**WORK ORDER:** Duplicate the portion of the article on Miami County overdose deaths from "MIAMI COUNTY —" to "overdoses fell slightly.", reproducing it word for word.

**PASSAGE TO READ:**
MIAMI COUNTY — In 2017, the number of overdose deaths recorded in Miami County were up over the previous year.
According to a report by Miami County Coroner Dr. William Ginn, there were 31 confirmed overdose deaths in the county in 2017 — up from 20 in 2016. Two more suspected overdose deaths are awaiting confirmation.
Overdose deaths in 2016 represented about 12 percent of all deaths in the county, Ginn reported.
Only one overdose death was attributed to fentanyl alone and 29 to a mixture of substances, which included marijuana, benzodiazepines, cocaine, heroin, fentanyl, carfentanil, alcohol, amphetamines, gabapentin and others.
Overall, 2017 was a “weird year,” Miami County Health Commissioner Dennis Propes said. While the number of overdose deaths was up, the number of all overdoses fell slightly.
There were 778 confirmed overdoses in 2017, just under the 786 recorded in 2016, Propes said.

**Stored records:**

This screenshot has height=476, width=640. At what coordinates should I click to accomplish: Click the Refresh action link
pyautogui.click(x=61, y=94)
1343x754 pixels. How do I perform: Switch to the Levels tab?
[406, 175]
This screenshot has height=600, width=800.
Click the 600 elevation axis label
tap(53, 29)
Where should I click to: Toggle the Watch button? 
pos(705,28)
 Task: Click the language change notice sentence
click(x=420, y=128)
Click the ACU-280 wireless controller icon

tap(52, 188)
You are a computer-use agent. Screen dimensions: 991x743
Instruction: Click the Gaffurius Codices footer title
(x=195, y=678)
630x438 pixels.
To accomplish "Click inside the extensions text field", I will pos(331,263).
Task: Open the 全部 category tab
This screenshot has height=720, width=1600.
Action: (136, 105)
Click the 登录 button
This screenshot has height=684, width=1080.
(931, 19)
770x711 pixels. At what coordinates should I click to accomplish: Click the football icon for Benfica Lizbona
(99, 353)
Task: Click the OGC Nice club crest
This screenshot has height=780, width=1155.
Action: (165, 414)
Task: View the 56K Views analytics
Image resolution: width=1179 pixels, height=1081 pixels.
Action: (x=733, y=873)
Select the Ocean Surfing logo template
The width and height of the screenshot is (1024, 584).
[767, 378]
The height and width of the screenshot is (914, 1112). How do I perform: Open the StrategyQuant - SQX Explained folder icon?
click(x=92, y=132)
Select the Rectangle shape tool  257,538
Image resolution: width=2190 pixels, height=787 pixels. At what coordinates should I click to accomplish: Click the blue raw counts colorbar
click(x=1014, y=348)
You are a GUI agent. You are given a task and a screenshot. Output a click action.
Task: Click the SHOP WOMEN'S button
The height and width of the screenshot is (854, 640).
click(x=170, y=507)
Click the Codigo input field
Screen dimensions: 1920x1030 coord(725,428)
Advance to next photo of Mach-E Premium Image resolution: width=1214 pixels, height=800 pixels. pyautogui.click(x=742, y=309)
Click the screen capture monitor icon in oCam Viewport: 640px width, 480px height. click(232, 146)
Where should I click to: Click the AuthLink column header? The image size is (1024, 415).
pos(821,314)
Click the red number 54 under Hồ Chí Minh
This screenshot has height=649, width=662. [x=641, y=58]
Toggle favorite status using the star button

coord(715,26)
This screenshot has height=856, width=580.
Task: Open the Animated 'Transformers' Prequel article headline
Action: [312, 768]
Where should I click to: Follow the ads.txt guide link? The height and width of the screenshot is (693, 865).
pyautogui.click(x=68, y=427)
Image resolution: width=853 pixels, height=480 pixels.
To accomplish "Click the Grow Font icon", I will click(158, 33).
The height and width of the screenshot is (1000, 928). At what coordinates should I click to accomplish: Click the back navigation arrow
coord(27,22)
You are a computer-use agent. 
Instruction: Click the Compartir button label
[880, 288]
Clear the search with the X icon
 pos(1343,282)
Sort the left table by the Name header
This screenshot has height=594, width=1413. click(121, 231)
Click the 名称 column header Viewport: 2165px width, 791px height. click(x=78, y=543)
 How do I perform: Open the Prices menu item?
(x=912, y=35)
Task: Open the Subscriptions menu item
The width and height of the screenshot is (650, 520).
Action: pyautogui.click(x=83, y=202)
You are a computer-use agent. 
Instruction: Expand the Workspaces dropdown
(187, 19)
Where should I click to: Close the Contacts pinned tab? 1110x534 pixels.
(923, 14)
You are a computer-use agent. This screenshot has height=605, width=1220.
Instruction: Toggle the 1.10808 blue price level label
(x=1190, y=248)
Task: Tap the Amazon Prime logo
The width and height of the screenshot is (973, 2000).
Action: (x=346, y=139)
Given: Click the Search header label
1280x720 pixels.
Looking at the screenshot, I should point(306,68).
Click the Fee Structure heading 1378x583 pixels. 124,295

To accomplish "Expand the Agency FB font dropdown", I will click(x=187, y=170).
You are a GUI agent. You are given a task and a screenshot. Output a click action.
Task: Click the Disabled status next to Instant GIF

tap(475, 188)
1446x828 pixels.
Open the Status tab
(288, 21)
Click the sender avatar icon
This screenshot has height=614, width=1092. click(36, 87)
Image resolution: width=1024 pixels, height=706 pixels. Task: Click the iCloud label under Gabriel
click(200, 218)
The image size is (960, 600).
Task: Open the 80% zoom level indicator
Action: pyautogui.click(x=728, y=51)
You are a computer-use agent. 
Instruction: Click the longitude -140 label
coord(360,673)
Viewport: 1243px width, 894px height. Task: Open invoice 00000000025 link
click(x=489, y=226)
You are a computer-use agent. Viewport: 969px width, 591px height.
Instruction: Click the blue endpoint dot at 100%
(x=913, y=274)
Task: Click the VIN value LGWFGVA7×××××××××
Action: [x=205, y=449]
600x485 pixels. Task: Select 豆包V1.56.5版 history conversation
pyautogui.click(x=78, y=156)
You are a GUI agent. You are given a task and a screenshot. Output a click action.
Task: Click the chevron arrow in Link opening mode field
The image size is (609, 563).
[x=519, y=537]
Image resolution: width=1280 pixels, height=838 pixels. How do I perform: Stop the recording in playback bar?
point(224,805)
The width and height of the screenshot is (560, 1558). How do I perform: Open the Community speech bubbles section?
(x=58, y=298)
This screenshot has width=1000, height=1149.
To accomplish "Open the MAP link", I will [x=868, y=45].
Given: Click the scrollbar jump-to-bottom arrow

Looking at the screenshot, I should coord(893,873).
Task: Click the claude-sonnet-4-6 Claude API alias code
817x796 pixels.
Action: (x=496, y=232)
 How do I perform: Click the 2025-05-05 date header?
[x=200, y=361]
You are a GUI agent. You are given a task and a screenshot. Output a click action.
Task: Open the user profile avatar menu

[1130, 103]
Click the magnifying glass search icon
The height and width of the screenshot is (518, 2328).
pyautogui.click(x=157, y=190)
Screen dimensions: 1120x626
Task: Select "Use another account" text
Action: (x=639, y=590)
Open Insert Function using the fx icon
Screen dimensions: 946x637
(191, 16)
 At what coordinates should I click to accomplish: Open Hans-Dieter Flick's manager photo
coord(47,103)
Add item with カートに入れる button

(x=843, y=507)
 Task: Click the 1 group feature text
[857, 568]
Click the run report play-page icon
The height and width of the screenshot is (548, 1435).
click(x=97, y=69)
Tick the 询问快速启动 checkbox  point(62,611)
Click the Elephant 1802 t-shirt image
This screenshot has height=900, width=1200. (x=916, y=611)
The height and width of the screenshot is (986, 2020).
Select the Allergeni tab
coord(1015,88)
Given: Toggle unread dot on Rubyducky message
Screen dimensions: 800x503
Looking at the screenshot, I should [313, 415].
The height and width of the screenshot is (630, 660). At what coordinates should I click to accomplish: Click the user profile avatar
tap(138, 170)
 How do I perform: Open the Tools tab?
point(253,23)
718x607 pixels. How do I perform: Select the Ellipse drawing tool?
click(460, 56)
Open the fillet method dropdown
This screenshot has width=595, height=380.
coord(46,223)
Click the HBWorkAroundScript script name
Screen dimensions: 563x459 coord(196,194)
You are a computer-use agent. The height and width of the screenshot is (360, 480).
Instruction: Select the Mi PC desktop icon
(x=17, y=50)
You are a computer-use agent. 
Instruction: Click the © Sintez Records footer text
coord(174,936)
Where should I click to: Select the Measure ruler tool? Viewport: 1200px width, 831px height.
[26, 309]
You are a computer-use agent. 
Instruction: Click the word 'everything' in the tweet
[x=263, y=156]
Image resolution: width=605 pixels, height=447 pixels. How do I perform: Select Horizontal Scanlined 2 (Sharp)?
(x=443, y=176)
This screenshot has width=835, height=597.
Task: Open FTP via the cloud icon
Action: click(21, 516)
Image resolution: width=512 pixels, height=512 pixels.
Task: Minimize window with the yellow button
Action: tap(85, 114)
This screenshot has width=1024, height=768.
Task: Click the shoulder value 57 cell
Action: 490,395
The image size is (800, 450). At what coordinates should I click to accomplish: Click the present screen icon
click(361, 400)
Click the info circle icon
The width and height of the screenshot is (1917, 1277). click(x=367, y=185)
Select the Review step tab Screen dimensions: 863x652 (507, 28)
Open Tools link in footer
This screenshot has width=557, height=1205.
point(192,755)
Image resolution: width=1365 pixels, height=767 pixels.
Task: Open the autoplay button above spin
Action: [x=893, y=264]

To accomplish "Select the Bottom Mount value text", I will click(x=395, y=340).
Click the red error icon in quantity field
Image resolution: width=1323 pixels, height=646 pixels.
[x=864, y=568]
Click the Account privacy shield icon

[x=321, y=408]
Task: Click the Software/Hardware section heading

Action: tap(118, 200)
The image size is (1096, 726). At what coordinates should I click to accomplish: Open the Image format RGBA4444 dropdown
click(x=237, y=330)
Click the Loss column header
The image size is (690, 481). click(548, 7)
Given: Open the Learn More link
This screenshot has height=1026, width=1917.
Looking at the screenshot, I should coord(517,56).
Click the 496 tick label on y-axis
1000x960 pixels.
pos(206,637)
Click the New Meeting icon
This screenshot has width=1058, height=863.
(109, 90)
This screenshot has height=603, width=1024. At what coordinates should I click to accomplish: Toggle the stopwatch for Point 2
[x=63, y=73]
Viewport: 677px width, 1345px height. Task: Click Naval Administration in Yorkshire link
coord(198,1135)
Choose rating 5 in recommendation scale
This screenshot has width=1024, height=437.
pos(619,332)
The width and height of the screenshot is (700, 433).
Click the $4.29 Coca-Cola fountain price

**OUTPUT FOR THIS EXERCISE:**
MIAMI COUNTY — In 2017, the number of overdose deaths recorded in Miami County were up over the previous year.
According to a report by Miami County Coroner Dr. William Ginn, there were 31 confirmed overdose deaths in the county in 2017 — up from 20 in 2016. Two more suspected overdose deaths are awaiting confirmation.
Overdose deaths in 2016 represented about 12 percent of all deaths in the county, Ginn reported.
Only one overdose death was attributed to fentanyl alone and 29 to a mixture of substances, which included marijuana, benzodiazepines, cocaine, heroin, fentanyl, carfentanil, alcohol, amphetamines, gabapentin and others.
Overall, 2017 was a “weird year,” Miami County Health Commissioner Dennis Propes said. While the number of overdose deaths was up, the number of all overdoses fell slightly.